The response should be an exact copy of the records, with the pictures removed.

━━━━━━

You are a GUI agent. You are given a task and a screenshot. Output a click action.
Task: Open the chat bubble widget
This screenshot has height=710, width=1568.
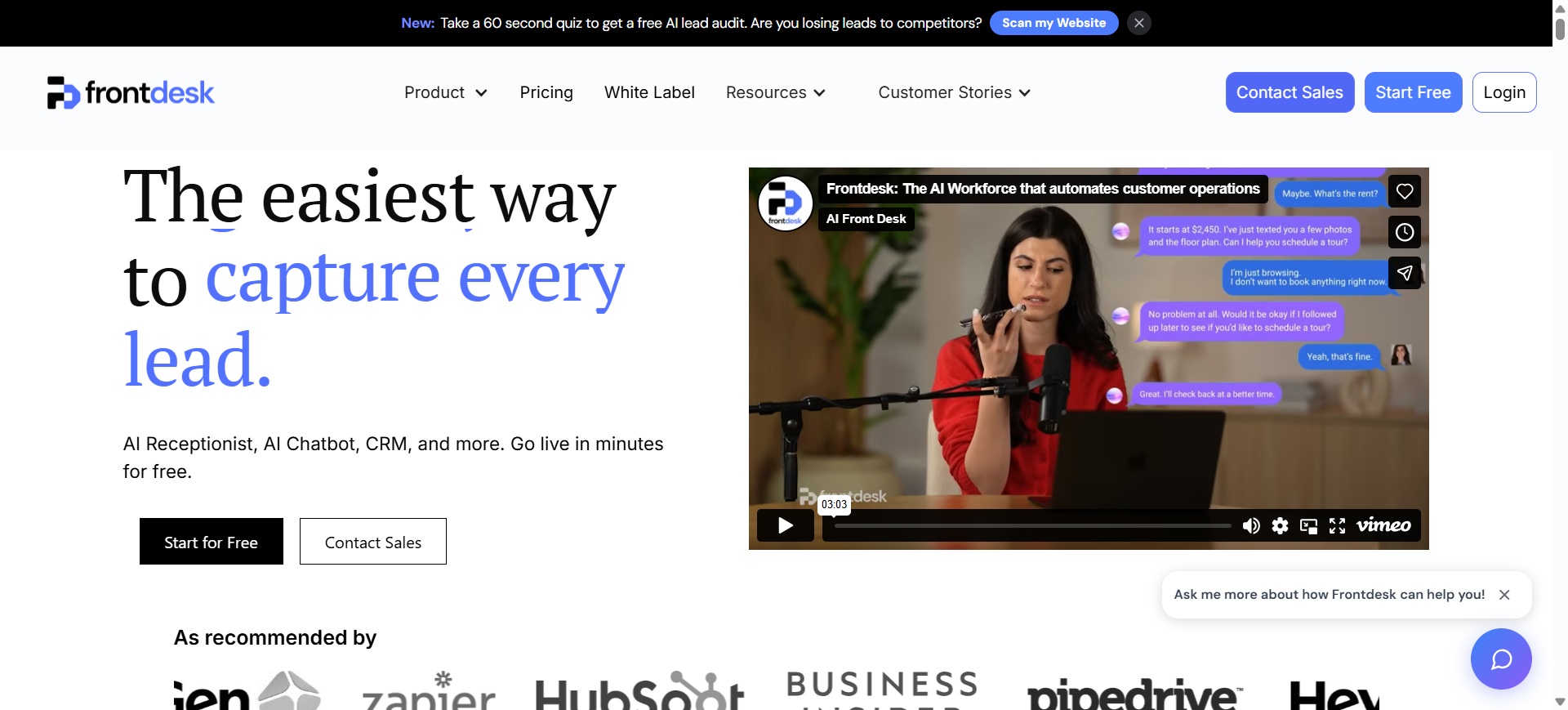coord(1501,659)
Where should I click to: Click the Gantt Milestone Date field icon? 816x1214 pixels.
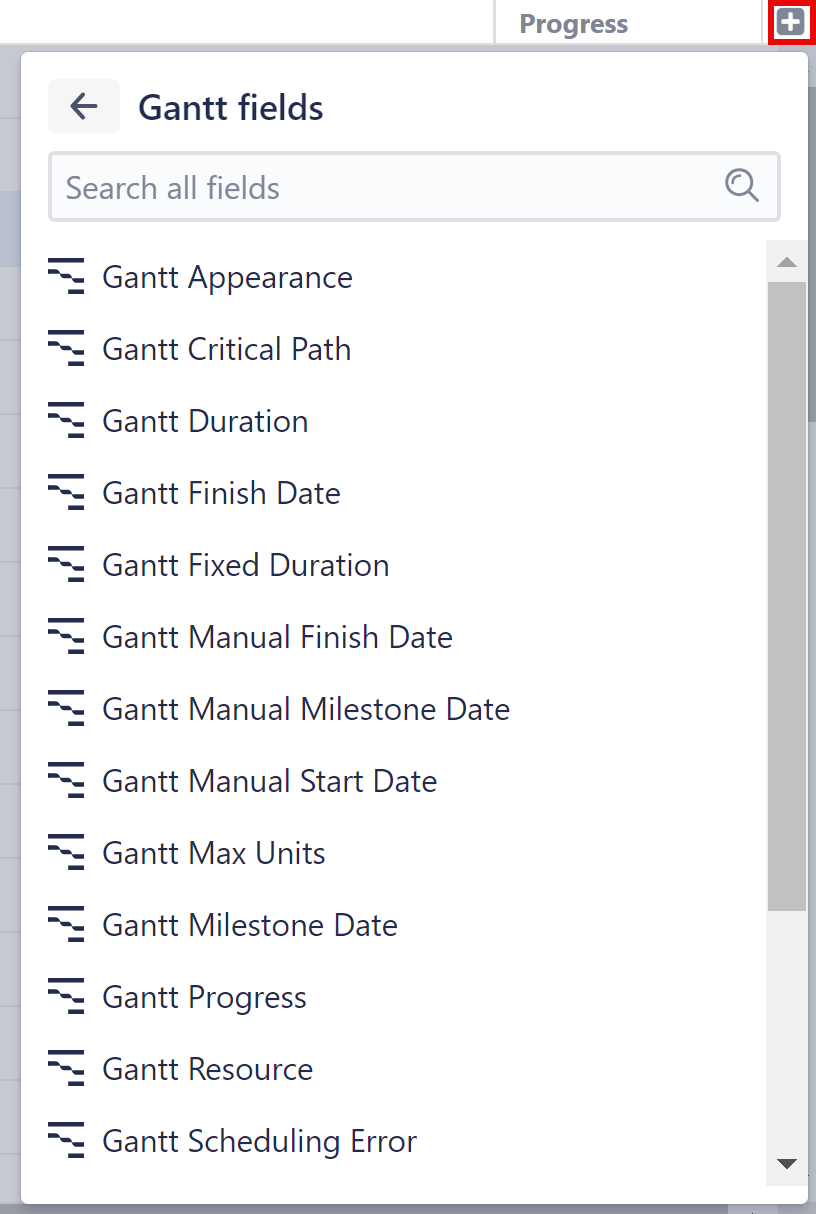click(66, 925)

━━━━━━

-- Task response --
You are a GUI agent. You are given a task and a screenshot. Output a click action.
Task: Open the chat bubble widget
This screenshot has height=710, width=1568.
coord(1501,659)
Where should I click to: Click the Gantt Milestone Date field icon? 816x1214 pixels.
click(66, 925)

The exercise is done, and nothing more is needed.